Contrasting now the performance of NMF-NSE in the absence of DT (echo only) and during DT, according to the DT performance measures values, speaker matching can be reduced, or equivalently distortion during DT is reduced, by either lowering Rd (decreasing
the number of basis vectors in Bd(k)) or by increasing Rv (increasing the number of basis
vectors in Bv); however, either of these changes would also increase echo matching during
periods of echo only, leading to increased residual echo for such periods. It follows therefore that both the choice of Rd and the choice of Rv is a trade-off between echo reduction during
echo only periods, and distortion during DT. Furthermore, although the effect of echo matching during DT is less significant than that of speaker matching, a decrease in Rd, and to
a lesser extent Rv, also increases residual echo during DT. Consequently, the choice of Rd and
of Rv can be stated more generally as a trade-off between echo matching and speaker
matching, or as a trade-off between increased echo reduction and increased distortion of the near-end speech.
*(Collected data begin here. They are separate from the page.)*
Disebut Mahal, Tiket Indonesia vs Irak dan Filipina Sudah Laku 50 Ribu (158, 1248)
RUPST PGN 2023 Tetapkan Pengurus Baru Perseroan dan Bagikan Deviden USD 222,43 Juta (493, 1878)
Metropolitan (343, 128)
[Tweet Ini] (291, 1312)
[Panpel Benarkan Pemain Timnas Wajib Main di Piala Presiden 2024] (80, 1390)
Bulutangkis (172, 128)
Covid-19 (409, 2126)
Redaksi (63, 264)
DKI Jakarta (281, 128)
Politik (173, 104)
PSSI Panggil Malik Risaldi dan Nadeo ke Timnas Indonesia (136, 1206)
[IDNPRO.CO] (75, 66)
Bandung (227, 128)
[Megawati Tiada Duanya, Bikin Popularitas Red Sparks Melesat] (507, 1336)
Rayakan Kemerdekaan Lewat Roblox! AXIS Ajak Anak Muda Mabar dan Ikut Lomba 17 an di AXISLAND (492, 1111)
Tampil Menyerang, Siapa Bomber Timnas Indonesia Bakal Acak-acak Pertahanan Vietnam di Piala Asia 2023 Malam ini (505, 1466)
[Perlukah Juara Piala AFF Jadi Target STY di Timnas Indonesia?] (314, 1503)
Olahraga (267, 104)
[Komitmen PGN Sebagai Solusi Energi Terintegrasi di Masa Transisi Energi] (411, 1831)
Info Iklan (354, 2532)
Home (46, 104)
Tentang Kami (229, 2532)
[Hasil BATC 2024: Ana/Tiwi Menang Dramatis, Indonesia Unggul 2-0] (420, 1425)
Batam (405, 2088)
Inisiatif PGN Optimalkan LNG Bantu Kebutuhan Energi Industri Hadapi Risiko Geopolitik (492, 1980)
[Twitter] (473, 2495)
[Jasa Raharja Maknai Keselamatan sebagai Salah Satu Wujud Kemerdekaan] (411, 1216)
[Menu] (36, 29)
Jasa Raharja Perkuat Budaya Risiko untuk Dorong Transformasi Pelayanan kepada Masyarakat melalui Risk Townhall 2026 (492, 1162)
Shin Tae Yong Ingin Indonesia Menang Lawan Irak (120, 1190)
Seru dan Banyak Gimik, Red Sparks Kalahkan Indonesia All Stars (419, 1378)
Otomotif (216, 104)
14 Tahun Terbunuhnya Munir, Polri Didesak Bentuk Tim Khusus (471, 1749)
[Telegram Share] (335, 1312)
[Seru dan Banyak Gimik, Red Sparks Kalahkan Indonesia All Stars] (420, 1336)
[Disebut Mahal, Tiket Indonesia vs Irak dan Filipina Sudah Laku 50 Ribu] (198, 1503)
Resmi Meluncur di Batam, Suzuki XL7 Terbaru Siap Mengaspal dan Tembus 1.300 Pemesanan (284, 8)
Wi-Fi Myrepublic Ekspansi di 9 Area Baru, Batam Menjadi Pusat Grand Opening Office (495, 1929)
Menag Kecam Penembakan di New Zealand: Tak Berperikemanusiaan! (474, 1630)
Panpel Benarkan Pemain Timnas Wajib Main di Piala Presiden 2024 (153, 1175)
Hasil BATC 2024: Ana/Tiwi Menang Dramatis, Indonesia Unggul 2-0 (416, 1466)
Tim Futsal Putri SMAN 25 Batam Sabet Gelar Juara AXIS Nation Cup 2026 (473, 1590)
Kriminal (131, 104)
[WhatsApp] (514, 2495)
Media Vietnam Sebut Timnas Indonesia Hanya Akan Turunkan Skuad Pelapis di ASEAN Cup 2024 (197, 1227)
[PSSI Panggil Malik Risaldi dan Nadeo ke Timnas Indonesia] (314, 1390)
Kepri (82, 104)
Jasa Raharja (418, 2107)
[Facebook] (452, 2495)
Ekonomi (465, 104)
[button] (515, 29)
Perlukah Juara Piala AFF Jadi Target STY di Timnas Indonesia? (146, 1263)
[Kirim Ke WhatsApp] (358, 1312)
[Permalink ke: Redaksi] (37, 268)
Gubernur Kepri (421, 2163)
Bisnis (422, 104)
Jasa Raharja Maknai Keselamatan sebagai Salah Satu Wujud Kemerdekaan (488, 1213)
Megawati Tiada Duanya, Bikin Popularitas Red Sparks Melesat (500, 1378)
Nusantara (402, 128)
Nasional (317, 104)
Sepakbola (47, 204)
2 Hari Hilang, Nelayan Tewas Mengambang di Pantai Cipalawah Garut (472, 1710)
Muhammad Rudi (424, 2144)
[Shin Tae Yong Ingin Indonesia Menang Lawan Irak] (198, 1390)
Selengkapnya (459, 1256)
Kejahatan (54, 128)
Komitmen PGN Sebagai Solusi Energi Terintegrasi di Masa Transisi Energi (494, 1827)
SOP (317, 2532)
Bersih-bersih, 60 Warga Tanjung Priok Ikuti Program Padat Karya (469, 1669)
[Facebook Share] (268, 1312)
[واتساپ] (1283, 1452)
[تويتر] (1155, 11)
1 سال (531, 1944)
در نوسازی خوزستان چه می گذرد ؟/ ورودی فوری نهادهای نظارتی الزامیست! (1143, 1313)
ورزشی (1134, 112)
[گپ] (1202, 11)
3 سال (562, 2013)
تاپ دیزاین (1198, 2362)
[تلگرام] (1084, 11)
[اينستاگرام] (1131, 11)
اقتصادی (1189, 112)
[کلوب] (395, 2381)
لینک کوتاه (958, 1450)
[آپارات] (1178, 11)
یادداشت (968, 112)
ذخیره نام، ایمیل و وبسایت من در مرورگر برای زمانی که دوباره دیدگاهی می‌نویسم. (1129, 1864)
Contrasting now the results in terms of N, it can be observed that in the absence of DT longer window lengths produce more echo reduction, while during DT optimal performance is attained for window lengths of size 512 or 1024 samples. The variability in the DT performance values across N may be related to the influence that N has on the validity of the assumption of pair-wise disjoint supports of speech signals in the STFT domain, which was given as a justification for the model (4.1). It was demonstrated in [155] that speech signals generally satisfy this assumption in practice, but that the level to which they do varies depending on N, as well as other factors. For example, for speech signals sampled at 16 kHz the optimal value for N was shown empirically to be 1024 samples/64 ms, which we assume corresponds to a window size of 512 samples/64 ms for speech sampled at 8 kHz. Relating this finding to the performance of NMF-NSE during DT, it is apparent from the results in Figure 4.1 that averaged SIR exhibits a peak in value at N = 512 for all Rv and Rd, indicating
that optimum echo reduction occurs during DT for this value of N; this then influences averaged SDR, which also exhibits a small peak in value, though this peak is spread out over N = 512 and N = 1024; and the averaged LSD values, which have a slight trough in value at N = 512 and N = 1024 for the same Rv and Rd values. The results indicate therefore that an
optimum value of N exists during DT, which we contend is linked to the level of pair wise disjointness between d(k) and v(k). This relationship may arise because increased disjointness of the sources facilitates more accurate matching of their energy onto their respective basis vectors in B(k) during the φ updates i.e. the restricted NMF, with less overlap between bases. Furthermore, increased disjointness between d(k) and v(k) implies that the energy in each time frequency bin of y(k) is more likely to belong exclusively to either d(k) and v(k), which if the spectral energy in this bin is assigned to the correct bases during the φ updates, mitigates the possibility of cross matching during the assignment of e(k) during the subsequent ψ updates of both B(k) and g(k).